8 août [1841], dimanche midi
Bonjour mon Toto bien-aimé, bonjour mon amour chéri. Comment que ça va ce matin ? Je t’écris tard parce que c’est le jour du frotteur et que j’ai voulu me débarbouiller et faire mes affaires avant qu’il vienne, voilà pourquoi je t’écris tard.
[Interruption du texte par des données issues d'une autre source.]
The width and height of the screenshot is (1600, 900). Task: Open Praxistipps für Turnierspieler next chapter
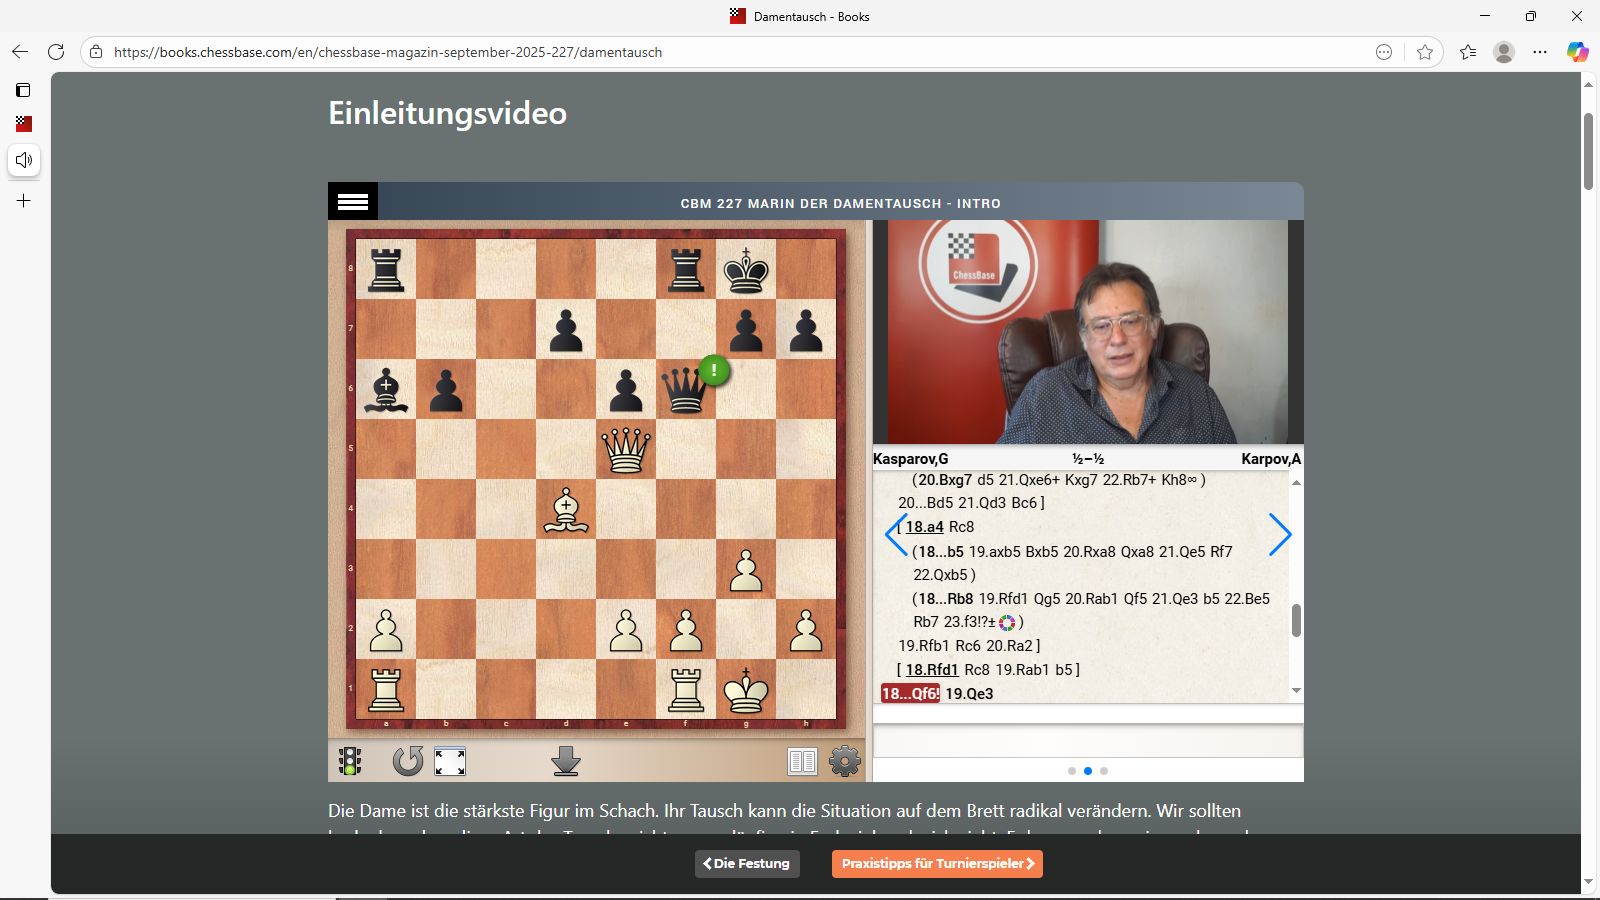937,864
Du reste je n’en serai que plus tôta prête à copier si tu as enfin le courage de m’apporter de la copie tantôt.
Quelle différence y a-t-il entre un pain de sucre et un voyageur ? Quel est l’âge du capitaine Lambert [1] ? Quel est le légume que les femmes aiment le plus [2] ? Voilà, affreux Toto, les ornements que vous me fourrez de force dans l’esprit et puis après ça vous vous plaignez de ma stupidité. À qui la faute cependant ? Avouez que vous êtes un monstre d’atrocité et donnez-moi trois bonnets et je vous pardonne. D’ailleurs je vais faire des économies forcées maintenant que les péronnelles m’ont abandonnéeb [3], et puis je t’assure sérieusement, mon amour, que je ne peux pas m’en passer. Tu peux me croire quand je te dis cela. Je t’aime trop, mon amour, pour te demander de faire une dépense inutile, c’est bien bien vrai.
Juliette
BnF, Mss, NAF 16346, f. 127-128
Transcription de Gwenaëlle Sifferlen assistée de Florence Naugrette
a) « plutôt ».
b) « abandonnées ».
8 août [1841], dimanche après-midi, 2 h. ¾
Je suis toujours là, mon amour, je t’attends et tu ne viens que le moins que tu peux. Cela m’aurait aidéea à passer mon dimanche pourtant si tu m’avais donné la fin de l’histoire de Pécopin et de Bauldour [4], mais puisque tu ne le veux pas, il faut bien que je m’en passe comme de beaucoup d’autres de bonheurs qui me sont interdits.
J’ai donné campo [5] à ma serventre, pour ce soir, j’ai pitié de cette pauvre fille et je sais compatir au mal que je souffre tous les jours [6].
J’ai oublié hier dans l’énumération des choses à payer le 10 [7], la couturière 67 F. 50. Je te l’écris pendant que j’y pense pour ne pas l’oublier et parce que je lui ai dit de venir à cette époque là et que je la paierais.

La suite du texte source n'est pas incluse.